A Phase 1 Study of MK-3475 (Pembrolizumab) in Combination with Recombinant Interleukin-12 in Patients with Solid Tumors
18 Years and older, Male and Female
This phase I trial studies the side effects and best dose of pembrolizumab and recombinant interleukin-12 in treating patients with solid tumors. Monoclonal antibodies, such as pembrolizumab, may interfere with the ability of tumor cells to grow and spread. Recombinant interleukin-12 may kill tumor cells by blocking blood flow to the tumor and by stimulating white blood cells to kill tumor cells.

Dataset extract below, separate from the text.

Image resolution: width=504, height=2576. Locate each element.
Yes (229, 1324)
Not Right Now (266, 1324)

Giving pembrolizumab and recombinant interleukin-12 may work better in treating patients with solid tumors.
I. Establish the maximum tolerated dose (MTD) and the recommended phase II dose (RP2D) of recombinant human interleukin (rhIL)-12 in combination with MK-3475 (pembrolizumab).

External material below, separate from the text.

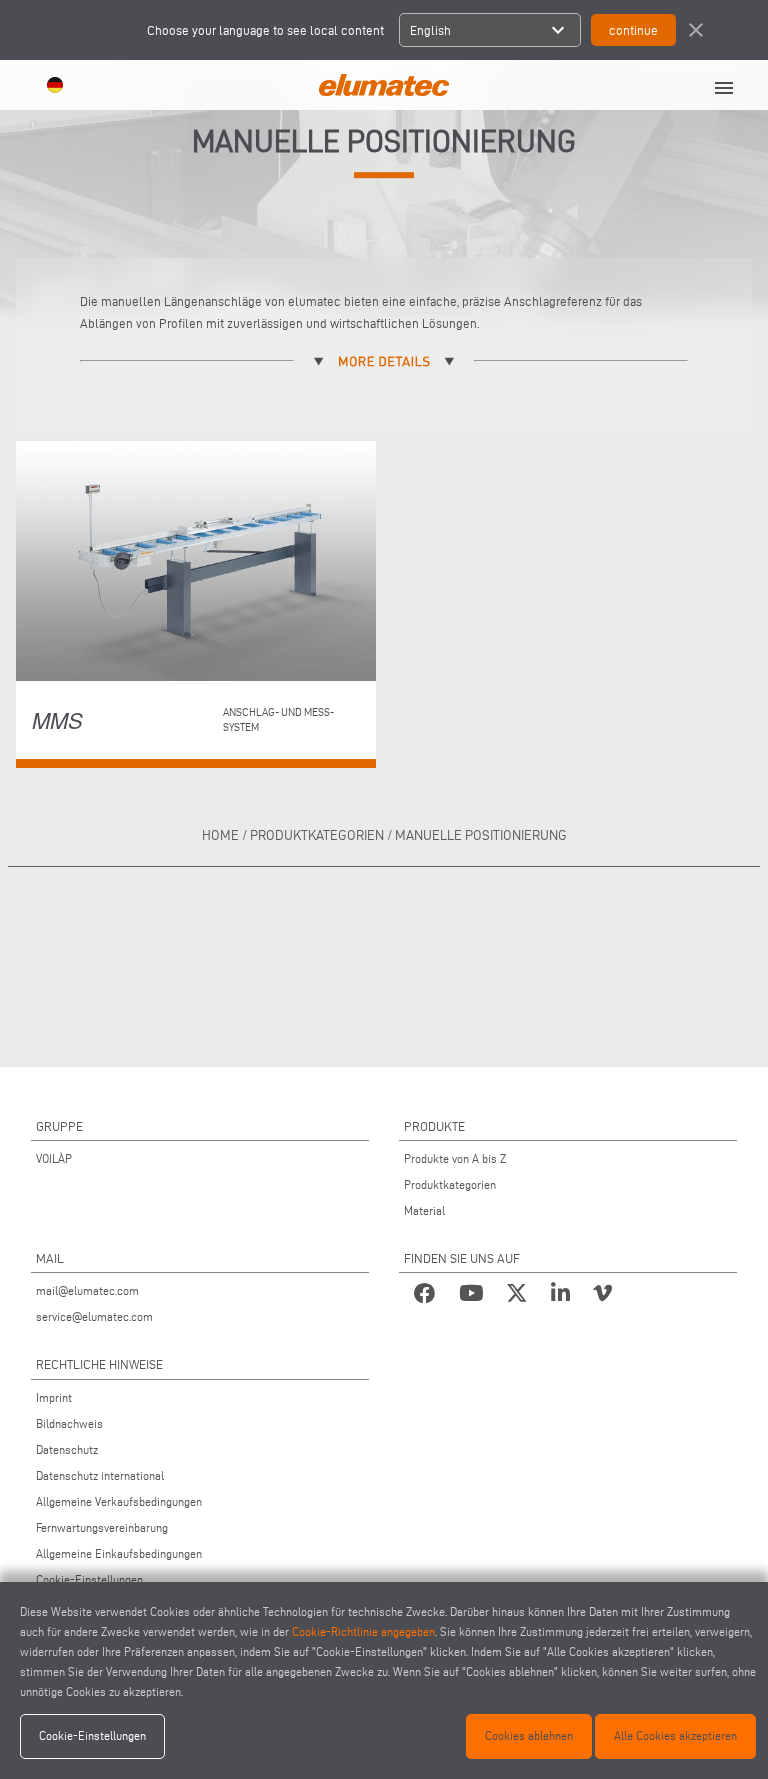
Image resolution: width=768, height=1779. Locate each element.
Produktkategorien (450, 1184)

I. Evaluate the safety of the regimen by continuously monitoring adverse events that will be documented utilizing Common Terminology Criteria for Adverse Events (CTCAE) version (v).5.0.

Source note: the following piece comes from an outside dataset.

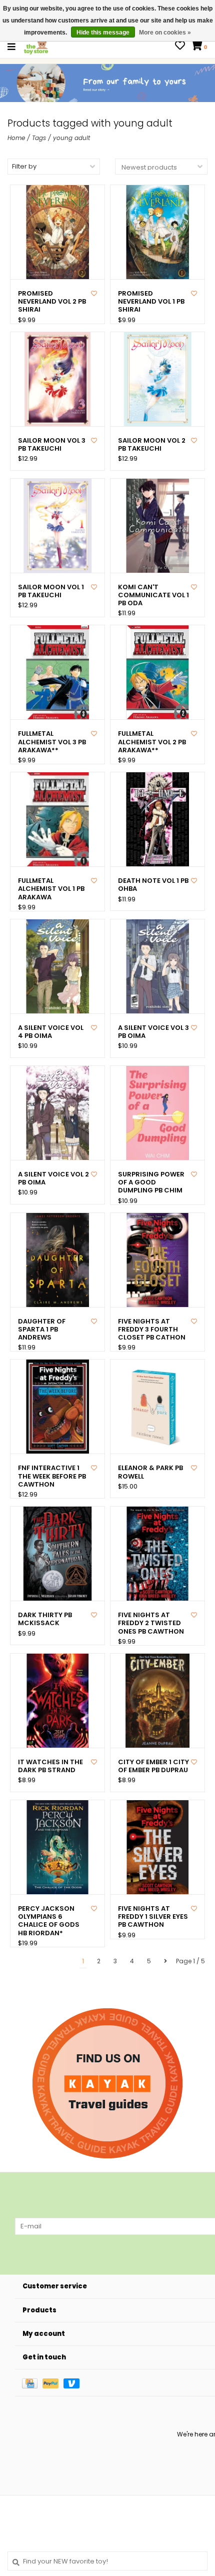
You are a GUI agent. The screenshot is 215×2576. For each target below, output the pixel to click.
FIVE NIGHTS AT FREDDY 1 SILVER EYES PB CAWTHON (153, 1917)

II. Evaluate the overall response rate (Response Evaluation Criteria in Solid Tumors [RECIST] v.1.1) and the progression free survival of patients enrolled on the study.
II. Measure CD8+ T cell infiltration by immunohistochemistry in tumor biopsies obtained at baseline, after one week of rhIL-12 and after 2 cycles of MK-3475 (pembrolizumab) in combination with rhIL-12.
IV. Conduct exploratory translational laboratory correlative studies utilizing banked biospecimens (tumor and blood) obtained at baseline and during therapy.
OUTLINE: This is a dose-escalation study of recombinant interleukin-12.
Patients receive recombinant interleukin-12 subcutaneously (SC) on days 2, 5, 9, and 12 and pembrolizumab intravenously (IV) over 30 minutes on day 8 of course 1 and day 1 of subsequent courses. Treatment continues for 28 days for course 1 and repeats every 21 days for subsequent courses for up to 8 courses in the absence of disease progression or unacceptable toxicity. Patients then receive recombinant interleukin-12 SC on days 2, 5, 9, and 12. Treatment repeats every 21 days for up to 8 courses in the absence of disease progression or unacceptable toxicity.
After completion of study treatment, patients are followed up for 3 years.